Aim
Copy out, exactly as they stand, every line of the material from the one containing "You are a computer-use agent. The image" down through the one containing "Action: click(256, 93)", both included.

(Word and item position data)
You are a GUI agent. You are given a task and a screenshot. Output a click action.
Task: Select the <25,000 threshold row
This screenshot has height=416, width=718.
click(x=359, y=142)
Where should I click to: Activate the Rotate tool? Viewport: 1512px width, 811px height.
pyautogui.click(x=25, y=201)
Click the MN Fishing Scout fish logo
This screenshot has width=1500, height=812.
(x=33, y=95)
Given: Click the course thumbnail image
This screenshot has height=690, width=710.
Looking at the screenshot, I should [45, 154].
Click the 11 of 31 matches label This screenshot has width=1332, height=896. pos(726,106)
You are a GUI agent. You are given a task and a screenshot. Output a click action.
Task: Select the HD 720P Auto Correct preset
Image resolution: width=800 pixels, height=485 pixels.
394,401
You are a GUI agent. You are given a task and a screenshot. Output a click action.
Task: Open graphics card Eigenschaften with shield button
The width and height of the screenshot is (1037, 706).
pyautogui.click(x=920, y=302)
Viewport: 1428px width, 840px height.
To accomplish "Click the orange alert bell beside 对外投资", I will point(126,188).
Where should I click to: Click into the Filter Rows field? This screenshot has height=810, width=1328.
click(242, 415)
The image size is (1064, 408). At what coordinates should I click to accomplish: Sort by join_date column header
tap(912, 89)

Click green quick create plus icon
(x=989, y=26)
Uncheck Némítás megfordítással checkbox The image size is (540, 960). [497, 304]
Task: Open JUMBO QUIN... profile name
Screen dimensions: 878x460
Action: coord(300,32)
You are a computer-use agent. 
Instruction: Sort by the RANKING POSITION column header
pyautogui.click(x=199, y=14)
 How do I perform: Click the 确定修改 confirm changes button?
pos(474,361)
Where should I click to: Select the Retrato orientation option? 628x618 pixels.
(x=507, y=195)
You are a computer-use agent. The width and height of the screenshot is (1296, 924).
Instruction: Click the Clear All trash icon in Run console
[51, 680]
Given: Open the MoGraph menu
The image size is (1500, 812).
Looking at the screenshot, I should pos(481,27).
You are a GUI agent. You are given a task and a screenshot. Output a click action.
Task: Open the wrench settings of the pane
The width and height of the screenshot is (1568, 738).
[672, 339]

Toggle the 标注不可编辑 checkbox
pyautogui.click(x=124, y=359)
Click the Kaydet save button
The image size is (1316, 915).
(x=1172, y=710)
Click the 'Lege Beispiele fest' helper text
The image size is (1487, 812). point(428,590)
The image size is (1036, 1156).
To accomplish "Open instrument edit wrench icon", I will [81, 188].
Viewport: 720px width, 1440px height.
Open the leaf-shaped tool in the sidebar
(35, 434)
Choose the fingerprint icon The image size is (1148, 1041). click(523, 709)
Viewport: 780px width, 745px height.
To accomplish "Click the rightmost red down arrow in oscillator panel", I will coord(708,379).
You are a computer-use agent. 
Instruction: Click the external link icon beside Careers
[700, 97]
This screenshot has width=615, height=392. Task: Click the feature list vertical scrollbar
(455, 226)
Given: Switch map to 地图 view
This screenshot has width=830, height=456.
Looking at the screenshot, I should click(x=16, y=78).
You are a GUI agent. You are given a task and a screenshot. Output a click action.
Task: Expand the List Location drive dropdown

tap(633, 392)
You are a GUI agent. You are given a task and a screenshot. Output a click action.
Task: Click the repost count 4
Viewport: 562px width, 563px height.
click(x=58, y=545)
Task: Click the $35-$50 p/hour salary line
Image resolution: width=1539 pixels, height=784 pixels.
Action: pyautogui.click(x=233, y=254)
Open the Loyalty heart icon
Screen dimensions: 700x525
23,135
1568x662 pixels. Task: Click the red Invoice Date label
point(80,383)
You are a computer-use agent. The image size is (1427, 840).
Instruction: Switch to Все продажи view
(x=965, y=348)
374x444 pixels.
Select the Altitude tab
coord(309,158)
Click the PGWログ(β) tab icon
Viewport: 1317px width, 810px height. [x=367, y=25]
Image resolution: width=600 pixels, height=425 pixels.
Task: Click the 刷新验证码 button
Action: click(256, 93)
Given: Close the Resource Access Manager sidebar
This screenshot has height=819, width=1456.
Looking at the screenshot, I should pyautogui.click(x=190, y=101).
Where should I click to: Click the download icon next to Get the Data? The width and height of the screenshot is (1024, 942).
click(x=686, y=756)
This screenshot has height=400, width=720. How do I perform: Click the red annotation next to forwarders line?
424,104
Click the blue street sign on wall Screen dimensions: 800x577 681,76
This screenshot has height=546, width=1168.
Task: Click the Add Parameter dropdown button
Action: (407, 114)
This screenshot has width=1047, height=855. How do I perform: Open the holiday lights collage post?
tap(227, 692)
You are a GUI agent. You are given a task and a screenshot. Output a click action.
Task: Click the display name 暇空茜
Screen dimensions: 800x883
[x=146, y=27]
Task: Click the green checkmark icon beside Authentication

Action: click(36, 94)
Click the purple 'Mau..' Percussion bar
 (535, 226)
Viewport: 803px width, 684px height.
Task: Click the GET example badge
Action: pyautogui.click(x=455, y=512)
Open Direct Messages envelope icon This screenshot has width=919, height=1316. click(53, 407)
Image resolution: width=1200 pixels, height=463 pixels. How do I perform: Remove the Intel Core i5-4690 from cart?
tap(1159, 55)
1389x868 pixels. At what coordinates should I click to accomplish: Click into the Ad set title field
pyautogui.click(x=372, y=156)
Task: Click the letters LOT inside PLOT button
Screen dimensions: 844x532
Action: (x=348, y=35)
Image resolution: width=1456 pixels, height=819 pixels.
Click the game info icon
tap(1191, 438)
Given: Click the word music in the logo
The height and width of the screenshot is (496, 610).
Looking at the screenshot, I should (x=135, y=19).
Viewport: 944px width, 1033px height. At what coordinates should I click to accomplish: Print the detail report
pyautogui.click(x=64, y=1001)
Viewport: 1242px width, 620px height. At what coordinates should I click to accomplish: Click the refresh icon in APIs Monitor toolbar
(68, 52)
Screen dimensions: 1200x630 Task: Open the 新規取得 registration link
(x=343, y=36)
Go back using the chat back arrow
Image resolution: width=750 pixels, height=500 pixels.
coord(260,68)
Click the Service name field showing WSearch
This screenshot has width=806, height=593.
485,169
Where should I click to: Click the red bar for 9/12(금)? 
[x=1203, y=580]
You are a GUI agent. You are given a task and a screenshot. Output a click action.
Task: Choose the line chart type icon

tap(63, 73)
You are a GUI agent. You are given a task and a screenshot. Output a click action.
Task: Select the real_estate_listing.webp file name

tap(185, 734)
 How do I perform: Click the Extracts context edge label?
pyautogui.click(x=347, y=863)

Response for this exercise
You are a computer-use agent. The image size is (1427, 840).
Instruction: Switch to Все продажи view
(x=965, y=348)
374x444 pixels.
Select the Altitude tab
coord(309,158)
Click the PGWログ(β) tab icon
Viewport: 1317px width, 810px height. [x=367, y=25]
Image resolution: width=600 pixels, height=425 pixels.
Task: Click the 刷新验证码 button
Action: click(256, 93)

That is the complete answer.